* WHAT YOU WILL DO *
(a) Copy from the mailing-list thread on the FP16 patch below the passage between "Fri Jan 22 17:07:00" and "to impact neon_vrev32<mode>.", inclusive.
(b) Answer these questions on the FP16 patch thread below:
(i) What date and time appear at the top of the thread?
(ii) According to the thread, who wrote the message dated 19 January 2016 at 15:51?
(iii) Which two patterns does the thread say were chosen for neon_vdupn?
(c) Carry the FP16 patch thread below further, starting after its last sentence.

[PATCH] ARM PR68620 (ICE with FP16 on armeb)

Fri Jan 22 17:07:00 GMT 2016

On 20/01/16 21:10, Christophe Lyon wrote:
> On 19 January 2016 at 15:51, Alan Lawrence <alan.lawrence@foss.arm.com> wrote:
>> On 19/01/16 11:15, Christophe Lyon wrote:
>>
>>>>> For neon_vdupn, I chose to implement neon_vdup_nv4hf and
>>>>> neon_vdup_nv8hf instead of updating the VX iterator because I thought
>>>>> it was not desirable to impact neon_vrev32<mode>.
>>>>
>>>>
>>>> Well, the same instruction will suffice for vrev32'ing vectors of HF just
>>>> as
>>>> well as vectors of HI, so I think I'd argue that's harmless enough. To
>>>> gain the
>>>> benefit, we'd need to update arm_evpc_neon_vrev with a few new cases,
>>>> though.

* DATA PROVIDED *

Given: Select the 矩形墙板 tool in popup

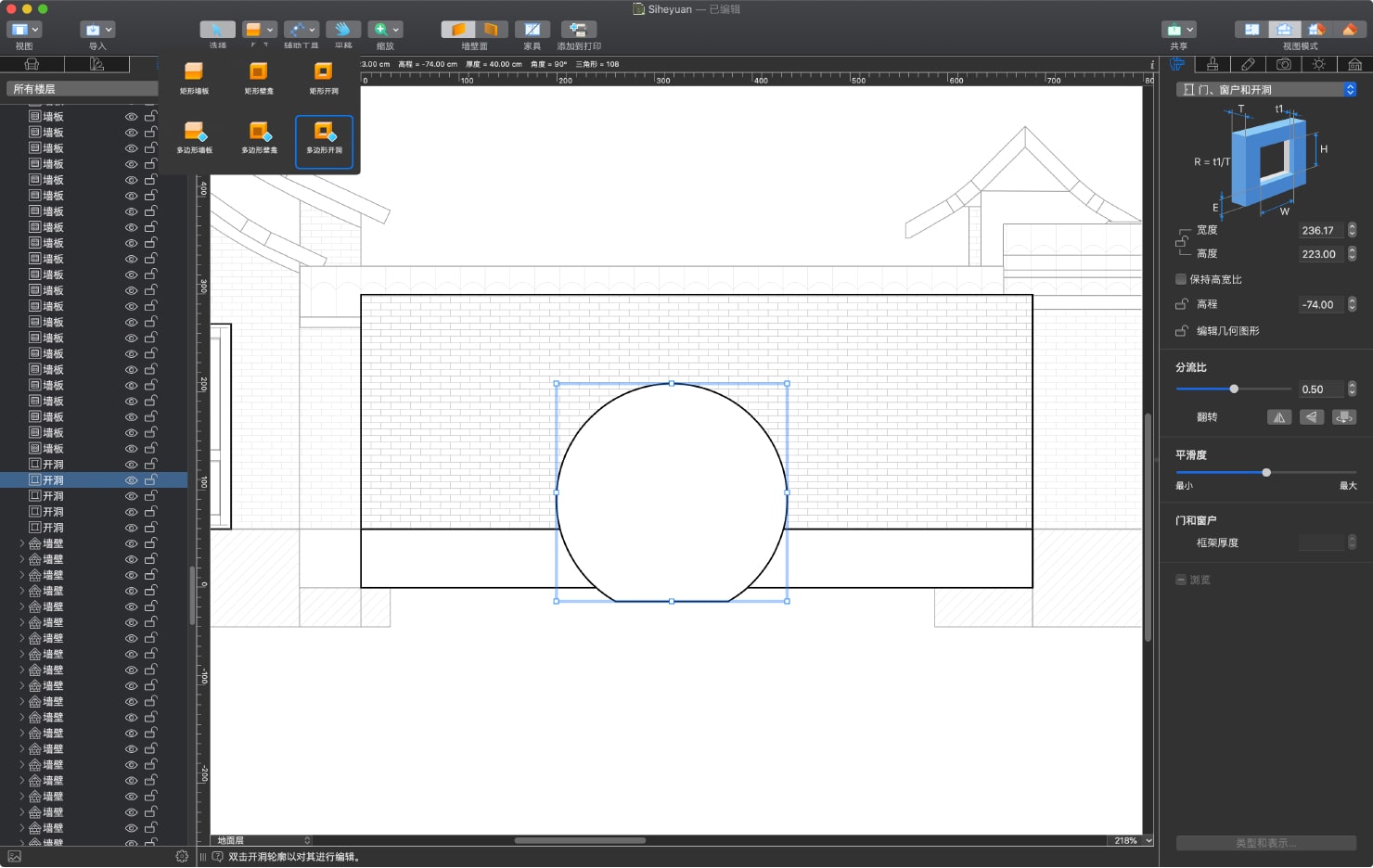Looking at the screenshot, I should (194, 78).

* SOLVED TASKS *
(a)
Fri Jan 22 17:07:00 GMT 2016

On 20/01/16 21:10, Christophe Lyon wrote:
> On 19 January 2016 at 15:51, Alan Lawrence <alan.lawrence@foss.arm.com> wrote:
>> On 19/01/16 11:15, Christophe Lyon wrote:
>>
>>>>> For neon_vdupn, I chose to implement neon_vdup_nv4hf and
>>>>> neon_vdup_nv8hf instead of updating the VX iterator because I thought
>>>>> it was not desirable to impact neon_vrev32<mode>.

(b)
(i) Fri Jan 22 17:07:00 GMT 2016
(ii) Alan Lawrence
(iii) neon_vdup_nv4hf and neon_vdup_nv8hf

(c)
>>>>
>>> Since this is more intrusive, I'd rather leave that part for later. OK?
>>
>>
>> Sure.
>>
>>>>> +#ifdef __ARM_BIG_ENDIAN
>>>>> +  /* Here, 3 is (4-1) where 4 is the number of lanes. This is also the
>>>>> +     right value for vectors with 8 lanes.  */
>>>>> +#define __arm_lane(__vec, __idx) (__idx ^ 3)
>>>>> +#else
>>>>> +#define __arm_lane(__vec, __idx) __idx
>>>>> +#endif
>>>>> +
>>>>
>>>>
>>>> Looks right, but sounds... my concern here is that I'm hoping at some
>>>> point we
>>>> will move the *other* vget/set_lane intrinsics to use GCC vector
>>>> extensions
>>>> too. At which time (unlike __aarch64_lane which can be used everywhere)
>>>> this
>>>> will be the wrong formula. Can we name (and/or comment) it to avoid
>>>> misleading
>>>> anyone? The key characteristic seems to be that it is for vectors of
>>>> 16-bit
>>>> elements only.
>>>>
>>> I'm not to follow, here. Looking at the patterns for
>>> neon_vget_lane<mode>_*internal in neon.md,
>>> I can see 2 flavours: one for VD, one for VQ2. The latter uses "halfelts".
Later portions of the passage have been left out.